Batch Processing with Smart Prompts
For token economy and speed—classify several products in one request:
async function classifyBatch(
products: RawProduct[],
categories: CategoryTree[]
): Promise<Map<string, ClassificationResult>> {
const categoryList = flattenCategories(categories)
.map((c) => `${c.id}: ${c.path}`)
.join("\n");
const productList = products
.map(
(p, i) =>
`[${i}] "${p.name}"` +
(p.brand ? ` by ${p.brand}` : "") +
(p.supplierCategory ? ` (supplier: ${p.supplierCategory})` : "")
)
.join("\n");
const prompt = `
Classify each product into one of the categories.
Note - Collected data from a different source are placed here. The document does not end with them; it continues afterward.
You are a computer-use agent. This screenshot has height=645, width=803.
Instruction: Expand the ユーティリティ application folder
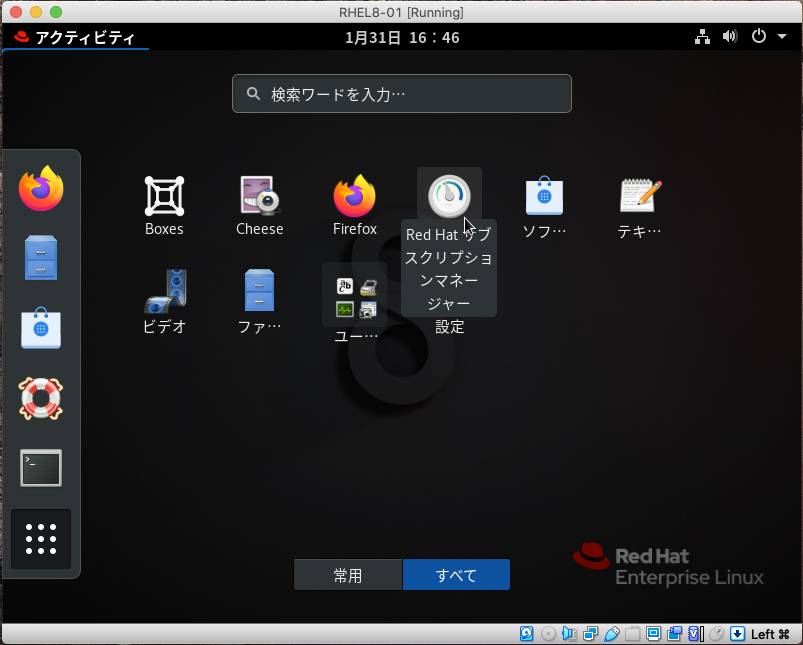pyautogui.click(x=354, y=292)
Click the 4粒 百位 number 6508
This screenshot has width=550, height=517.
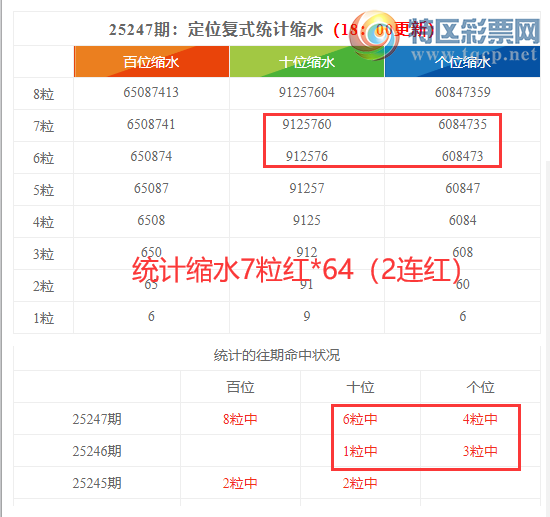pos(151,221)
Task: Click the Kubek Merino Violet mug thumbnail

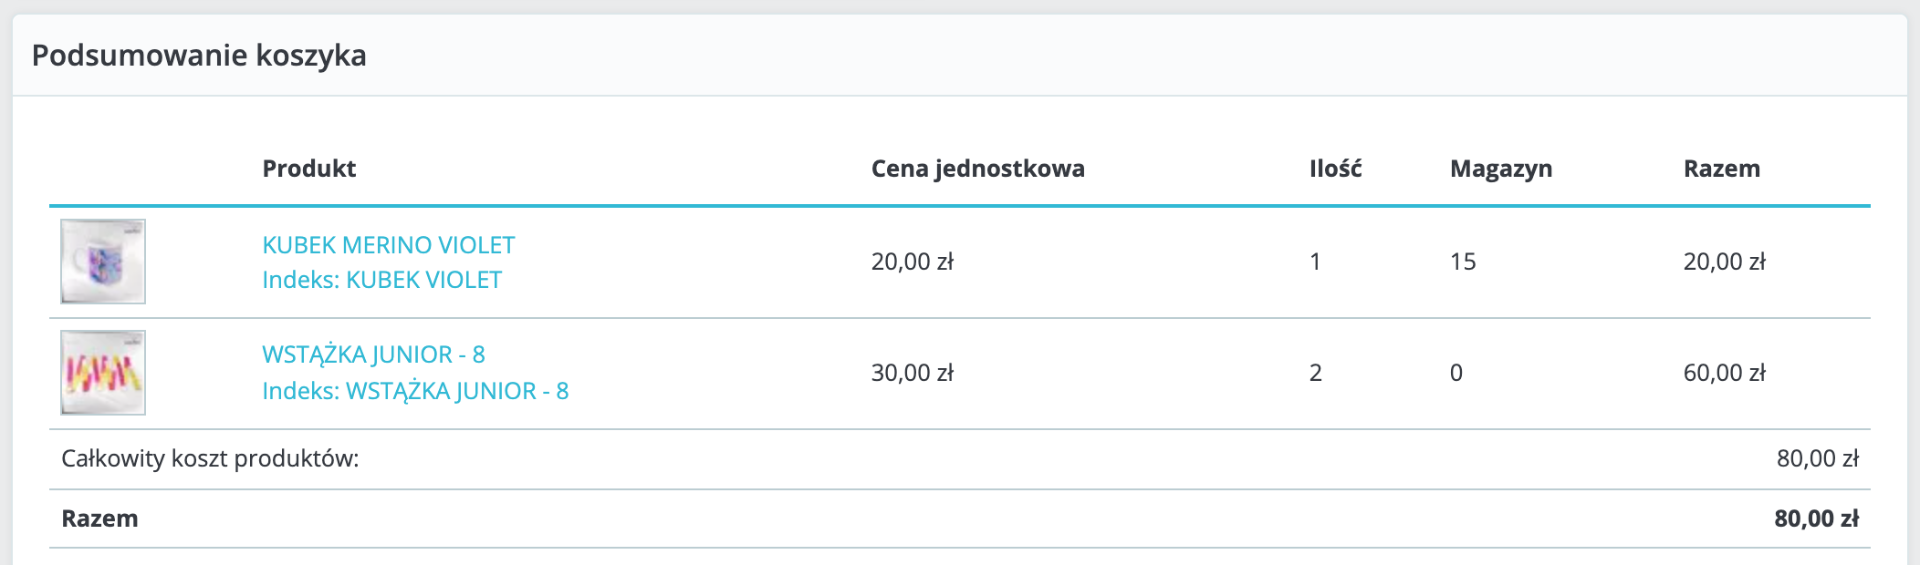Action: click(103, 262)
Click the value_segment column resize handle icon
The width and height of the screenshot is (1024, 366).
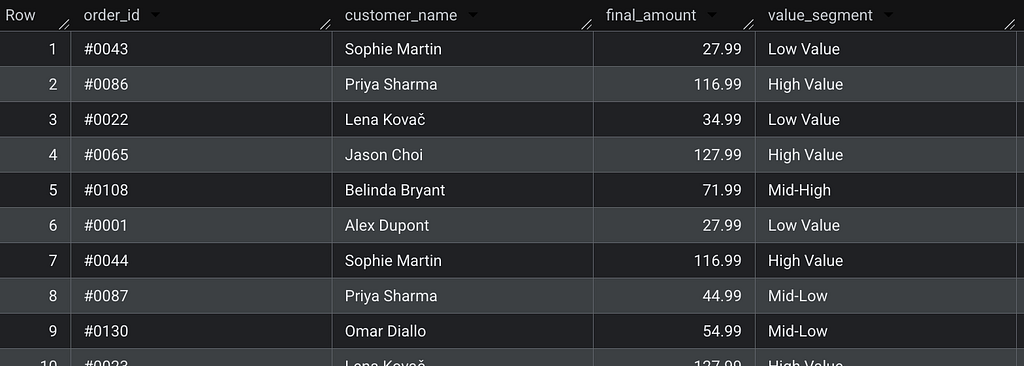[x=1010, y=24]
Return JSON array.
Categories:
${categoryList}
Products:
${productList}
Return: [{"index": 0, "categoryId": "...", "confidence": 0.0-1.0}, ...]
`.trim();
const response = await openai.chat.completions.create({
model: "gpt-4o-mini",
messages: [{ role: "user", content: prompt }],
response_format: { type: "json_object" },
temperature: 0,
max_tokens: 1000,
});
const results: Array<{ index: number; categoryId: string; confidence: number }> =
JSON.parse(response.choices[0].message.content!).results ?? [];
const map = new Map<string, ClassificationResult>();
for (const r of results) {
const product = products[r.index];
if (product) {
map.set(product.id, { categoryId: r.categoryId, confidence: r.confidence });
}
}
return map;
}
10–20 products per request—a reasonable batch. More—the prompt becomes too long and quality drops.
Worker with Queue
const categorizationWorker = new Worker(
"categorization",
async (job) => {
const { productIds } = job.data;
const products = await db.products.findMany({
where: { id: { in: productIds } },
});
const categories = await db.categories.findAll({ active: true });
const results = await classifyBatch(products, categories);
for (const [productId, result] of results) {
await db.products.update({
where: { id: productId },
data: {
categoryId: result.confidence >= 0.7 ? result.categoryId : null,
suggestedCategoryId: result.categoryId,
categorizationConfidence: result.confidence,
categorizationStatus:
result.confidence >= 0.7 ? "auto_assigned" : "needs_review",
categorizedAt: new Date(),
},
});
}
},
{ connection: redisConnection, concurrency: 3 }
);
Products with confidence < 0.7 go to review queue—a manager assigns their category, and this additionally trains the system via few-shot examples.
Few-Shot Learning from Catalog Examples
When a manager manually corrects a category, this is valuable data. Accumulate it and add to the prompt:
async function getExamplesForCategory(categoryId: string, limit = 5): Promise<string> {
const examples = await db.products.findMany({
where: { categoryId, categorizationStatus: "manually_confirmed" },
select: { name: true, brand: true },
take: limit,
});
if (examples.length === 0) return "";
return `\nExamples of products in this category: ${examples.map((e) => `"${e.name}"`).join(", ")}`;
}
After 2–3 weeks of system operation with reviews, automatic classification accuracy in a specific catalog grows to 90%+—the model sees real catalog examples.
Quality Monitoring
SELECT
categorization_status,
AVG(categorization_confidence) as avg_confidence,
COUNT(*) as count
FROM products
WHERE categorized_at > NOW() - INTERVAL '7 days'
GROUP BY categorization_status;
If the share of needs_review is growing—possibly new product types appeared that are not covered by the current category tree. This signals the need to expand the catalog.